ViT-on-heatmap framing (suggestion, not required)

# Treat X as a 24×512 single-channel "image".
# The dataloader stub's default patch_shape=(4, 16) tiles it into
# 6 channel groups × 32 time chunks = 192 patches of 4×16=64 values each.
patches = X.unfold(0, 4, 4).unfold(1, 16, 16)   # (6, 32, 4, 16)
patches = patches.contiguous().view(6 * 32, 4 * 16)  # (192, 64)
# Per-bin head (output 512 logits per class): un-patch the time dim back to 512.
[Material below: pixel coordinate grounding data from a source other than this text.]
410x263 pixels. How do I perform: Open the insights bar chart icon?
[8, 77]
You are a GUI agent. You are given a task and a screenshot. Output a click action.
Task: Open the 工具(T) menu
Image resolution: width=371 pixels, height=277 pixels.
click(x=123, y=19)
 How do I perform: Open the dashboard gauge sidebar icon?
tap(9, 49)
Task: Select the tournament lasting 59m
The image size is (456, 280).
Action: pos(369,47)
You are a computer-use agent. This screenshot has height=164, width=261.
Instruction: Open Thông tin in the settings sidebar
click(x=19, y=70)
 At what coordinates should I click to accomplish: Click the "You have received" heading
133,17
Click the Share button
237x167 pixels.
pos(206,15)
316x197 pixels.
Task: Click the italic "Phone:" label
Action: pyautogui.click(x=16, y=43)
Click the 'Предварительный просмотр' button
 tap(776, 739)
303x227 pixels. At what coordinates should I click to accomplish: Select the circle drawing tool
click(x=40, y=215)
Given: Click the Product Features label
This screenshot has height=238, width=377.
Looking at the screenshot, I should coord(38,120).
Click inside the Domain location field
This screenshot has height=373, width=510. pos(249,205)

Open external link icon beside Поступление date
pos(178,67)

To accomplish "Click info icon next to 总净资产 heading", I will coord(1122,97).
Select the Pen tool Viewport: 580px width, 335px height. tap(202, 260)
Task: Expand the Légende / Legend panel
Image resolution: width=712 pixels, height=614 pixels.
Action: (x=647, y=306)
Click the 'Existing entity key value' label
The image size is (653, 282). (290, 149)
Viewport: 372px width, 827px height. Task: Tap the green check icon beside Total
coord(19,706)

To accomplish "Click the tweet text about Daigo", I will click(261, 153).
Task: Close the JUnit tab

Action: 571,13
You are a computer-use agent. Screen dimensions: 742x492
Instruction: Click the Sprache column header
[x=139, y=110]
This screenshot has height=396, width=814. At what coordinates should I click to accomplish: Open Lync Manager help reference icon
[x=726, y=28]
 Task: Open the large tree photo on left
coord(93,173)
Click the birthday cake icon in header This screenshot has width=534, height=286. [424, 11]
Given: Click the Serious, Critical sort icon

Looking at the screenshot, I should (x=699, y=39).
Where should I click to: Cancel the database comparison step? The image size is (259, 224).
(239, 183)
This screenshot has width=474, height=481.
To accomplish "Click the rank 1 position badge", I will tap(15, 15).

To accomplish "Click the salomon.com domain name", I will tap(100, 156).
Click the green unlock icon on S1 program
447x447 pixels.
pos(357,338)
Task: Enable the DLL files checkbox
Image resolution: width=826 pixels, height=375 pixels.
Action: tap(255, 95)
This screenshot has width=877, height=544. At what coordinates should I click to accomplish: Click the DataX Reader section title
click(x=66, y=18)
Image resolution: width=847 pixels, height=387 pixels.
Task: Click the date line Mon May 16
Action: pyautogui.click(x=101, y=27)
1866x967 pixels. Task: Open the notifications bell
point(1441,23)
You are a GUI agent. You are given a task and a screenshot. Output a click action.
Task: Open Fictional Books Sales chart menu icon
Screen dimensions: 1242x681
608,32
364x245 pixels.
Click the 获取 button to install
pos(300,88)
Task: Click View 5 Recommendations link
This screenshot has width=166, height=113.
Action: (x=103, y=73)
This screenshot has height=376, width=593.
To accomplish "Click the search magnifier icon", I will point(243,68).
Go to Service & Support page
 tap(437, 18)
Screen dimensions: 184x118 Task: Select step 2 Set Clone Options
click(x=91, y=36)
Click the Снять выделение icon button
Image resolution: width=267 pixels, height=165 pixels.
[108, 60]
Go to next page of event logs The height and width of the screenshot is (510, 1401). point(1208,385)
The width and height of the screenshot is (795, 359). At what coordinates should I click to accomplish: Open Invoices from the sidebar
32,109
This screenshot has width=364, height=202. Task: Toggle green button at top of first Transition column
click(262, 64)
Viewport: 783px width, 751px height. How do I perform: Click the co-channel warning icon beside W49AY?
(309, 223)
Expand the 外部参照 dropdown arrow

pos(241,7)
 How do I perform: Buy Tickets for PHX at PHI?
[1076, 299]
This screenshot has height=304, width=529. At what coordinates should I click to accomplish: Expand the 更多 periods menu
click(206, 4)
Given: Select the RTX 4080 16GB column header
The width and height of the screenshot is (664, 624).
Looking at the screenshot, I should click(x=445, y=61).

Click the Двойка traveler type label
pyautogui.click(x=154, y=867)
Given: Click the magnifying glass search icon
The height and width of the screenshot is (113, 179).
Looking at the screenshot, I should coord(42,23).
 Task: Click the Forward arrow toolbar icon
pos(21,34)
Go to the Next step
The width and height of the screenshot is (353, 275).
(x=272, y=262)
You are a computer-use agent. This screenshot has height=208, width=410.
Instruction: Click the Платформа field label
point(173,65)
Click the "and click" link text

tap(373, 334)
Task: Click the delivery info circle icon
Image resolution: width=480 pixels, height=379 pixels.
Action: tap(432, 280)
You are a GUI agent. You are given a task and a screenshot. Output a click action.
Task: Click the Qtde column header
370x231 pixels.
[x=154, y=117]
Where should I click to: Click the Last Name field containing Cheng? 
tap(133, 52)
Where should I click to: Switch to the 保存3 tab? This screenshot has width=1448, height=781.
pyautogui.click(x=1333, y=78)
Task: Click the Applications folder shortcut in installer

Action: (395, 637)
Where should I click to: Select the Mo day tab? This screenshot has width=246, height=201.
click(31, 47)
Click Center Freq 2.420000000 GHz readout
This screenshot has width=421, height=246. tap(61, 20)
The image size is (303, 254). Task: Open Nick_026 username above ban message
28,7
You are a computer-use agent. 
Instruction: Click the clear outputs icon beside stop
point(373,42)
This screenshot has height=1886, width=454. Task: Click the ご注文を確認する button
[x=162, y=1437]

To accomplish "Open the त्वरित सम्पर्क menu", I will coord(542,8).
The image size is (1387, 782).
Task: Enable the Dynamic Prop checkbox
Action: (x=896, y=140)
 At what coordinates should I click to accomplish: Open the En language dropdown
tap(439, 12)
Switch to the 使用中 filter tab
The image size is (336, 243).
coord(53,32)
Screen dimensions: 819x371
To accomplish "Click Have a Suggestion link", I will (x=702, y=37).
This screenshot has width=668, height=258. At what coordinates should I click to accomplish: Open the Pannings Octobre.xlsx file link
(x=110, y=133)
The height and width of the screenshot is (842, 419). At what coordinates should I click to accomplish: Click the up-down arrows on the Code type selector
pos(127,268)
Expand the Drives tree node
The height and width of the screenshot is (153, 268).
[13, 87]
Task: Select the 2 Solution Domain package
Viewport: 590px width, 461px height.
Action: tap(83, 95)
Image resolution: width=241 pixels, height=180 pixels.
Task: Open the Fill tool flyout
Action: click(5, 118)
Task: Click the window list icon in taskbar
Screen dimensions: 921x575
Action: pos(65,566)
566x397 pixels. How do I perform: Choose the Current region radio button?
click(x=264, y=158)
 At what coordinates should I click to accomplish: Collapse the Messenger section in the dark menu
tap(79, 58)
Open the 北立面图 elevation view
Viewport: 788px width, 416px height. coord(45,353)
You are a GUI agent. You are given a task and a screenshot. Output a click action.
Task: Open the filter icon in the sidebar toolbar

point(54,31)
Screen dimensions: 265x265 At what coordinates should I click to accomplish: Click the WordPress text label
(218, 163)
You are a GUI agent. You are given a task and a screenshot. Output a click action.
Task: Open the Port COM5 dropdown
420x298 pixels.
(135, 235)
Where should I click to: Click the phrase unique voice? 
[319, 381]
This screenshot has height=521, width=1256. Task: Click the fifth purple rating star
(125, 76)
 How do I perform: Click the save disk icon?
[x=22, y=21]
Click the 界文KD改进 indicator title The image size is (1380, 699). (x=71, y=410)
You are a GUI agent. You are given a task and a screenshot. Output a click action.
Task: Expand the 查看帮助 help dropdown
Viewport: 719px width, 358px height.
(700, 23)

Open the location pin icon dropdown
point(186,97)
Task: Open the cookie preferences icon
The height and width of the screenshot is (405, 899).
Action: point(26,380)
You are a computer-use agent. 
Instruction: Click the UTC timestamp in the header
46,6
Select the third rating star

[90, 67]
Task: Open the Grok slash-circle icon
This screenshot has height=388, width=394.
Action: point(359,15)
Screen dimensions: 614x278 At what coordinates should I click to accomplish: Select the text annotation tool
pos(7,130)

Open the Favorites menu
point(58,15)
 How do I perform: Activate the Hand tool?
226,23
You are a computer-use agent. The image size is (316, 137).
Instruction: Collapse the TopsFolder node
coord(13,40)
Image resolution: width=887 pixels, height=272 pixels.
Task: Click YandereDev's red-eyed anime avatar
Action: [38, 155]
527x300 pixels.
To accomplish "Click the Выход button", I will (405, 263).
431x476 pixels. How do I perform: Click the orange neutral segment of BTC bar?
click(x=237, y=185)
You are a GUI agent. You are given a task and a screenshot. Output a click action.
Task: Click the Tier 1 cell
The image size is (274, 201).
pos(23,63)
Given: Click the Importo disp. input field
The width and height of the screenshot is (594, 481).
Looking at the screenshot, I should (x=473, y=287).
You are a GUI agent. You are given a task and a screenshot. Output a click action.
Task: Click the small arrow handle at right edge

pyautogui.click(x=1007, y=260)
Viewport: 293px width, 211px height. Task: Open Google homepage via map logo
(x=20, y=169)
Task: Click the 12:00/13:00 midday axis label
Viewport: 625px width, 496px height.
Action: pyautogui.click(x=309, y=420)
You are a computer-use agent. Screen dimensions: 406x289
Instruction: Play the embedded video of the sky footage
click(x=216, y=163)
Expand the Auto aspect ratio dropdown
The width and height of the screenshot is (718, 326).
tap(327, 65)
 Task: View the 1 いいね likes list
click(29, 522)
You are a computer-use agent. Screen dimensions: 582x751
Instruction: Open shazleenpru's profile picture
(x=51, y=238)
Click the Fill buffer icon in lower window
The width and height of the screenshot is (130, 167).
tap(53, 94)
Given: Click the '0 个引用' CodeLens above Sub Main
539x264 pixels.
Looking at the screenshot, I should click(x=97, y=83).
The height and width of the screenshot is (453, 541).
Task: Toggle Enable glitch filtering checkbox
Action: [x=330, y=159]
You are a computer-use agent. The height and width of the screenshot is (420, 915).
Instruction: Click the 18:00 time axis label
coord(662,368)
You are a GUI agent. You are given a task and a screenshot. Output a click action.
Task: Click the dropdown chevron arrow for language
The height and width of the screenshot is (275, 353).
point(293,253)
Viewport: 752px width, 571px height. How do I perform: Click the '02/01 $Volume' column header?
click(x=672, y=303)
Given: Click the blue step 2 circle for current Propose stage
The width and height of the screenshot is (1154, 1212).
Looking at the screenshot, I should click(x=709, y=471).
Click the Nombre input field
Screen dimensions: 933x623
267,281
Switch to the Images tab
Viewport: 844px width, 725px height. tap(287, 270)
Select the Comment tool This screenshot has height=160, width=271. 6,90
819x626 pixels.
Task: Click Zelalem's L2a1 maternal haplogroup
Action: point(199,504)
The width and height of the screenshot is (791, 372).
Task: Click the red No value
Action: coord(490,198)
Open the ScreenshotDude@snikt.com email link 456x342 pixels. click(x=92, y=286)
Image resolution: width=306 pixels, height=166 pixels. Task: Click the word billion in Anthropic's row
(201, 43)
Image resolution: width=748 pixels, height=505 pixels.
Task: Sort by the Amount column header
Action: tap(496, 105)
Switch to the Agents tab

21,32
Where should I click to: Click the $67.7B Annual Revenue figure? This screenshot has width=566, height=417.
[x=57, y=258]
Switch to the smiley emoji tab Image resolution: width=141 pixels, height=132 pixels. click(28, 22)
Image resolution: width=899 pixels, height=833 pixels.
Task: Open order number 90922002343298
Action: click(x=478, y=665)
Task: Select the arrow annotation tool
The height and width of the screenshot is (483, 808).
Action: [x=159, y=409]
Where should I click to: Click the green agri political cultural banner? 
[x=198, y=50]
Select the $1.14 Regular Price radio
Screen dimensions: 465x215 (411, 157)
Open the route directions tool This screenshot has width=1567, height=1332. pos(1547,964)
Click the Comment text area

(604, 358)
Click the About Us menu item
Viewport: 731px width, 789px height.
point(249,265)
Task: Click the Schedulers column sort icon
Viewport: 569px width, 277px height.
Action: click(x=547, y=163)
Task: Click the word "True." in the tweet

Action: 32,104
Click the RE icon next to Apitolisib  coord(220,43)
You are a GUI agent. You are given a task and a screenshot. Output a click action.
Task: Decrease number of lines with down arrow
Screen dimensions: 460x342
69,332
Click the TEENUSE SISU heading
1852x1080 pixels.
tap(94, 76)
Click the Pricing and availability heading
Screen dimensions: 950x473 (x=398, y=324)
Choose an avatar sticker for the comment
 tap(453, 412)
With 24 channels, 4-row patches give 6 channel groups (24 = 6×4 exactly, no padding): pipes (rows 0–6 + L2 hit rate), discriminators + nsys (rows 8–16), SASS modality (rows 17–23). The smaller patch count (192 vs 512 in the old 64-channel layout) makes inference cheaper.

11. Pipeline references

  • Single source of truth for the tensor schema: tools/render_model_input.py:CANONICAL_INPUT_CHANNELS (24 entries).
  • Single source of truth for the label vocab: tools/workload_taxonomy.py (VOCAB_L1, VOCAB_L2, ATTRIBUTE_FLAGS, SPATIAL_STATE_VOCAB, L2_PARENT_L1).
  • CI invariants: tests/test_tensor_invariants.py (thousands of assertions across every collected snapshot), tests/test_label_smoke.py (synthetic end-to-end smoke), tests/test_splits.py (split coverage / disjointness).
  • Reproduction commands: kernels/<motif>/run.sh per motif; dev/launch_parallel.sh + dev/launch_kernelbench.sh for batched GPU dispatch via crun.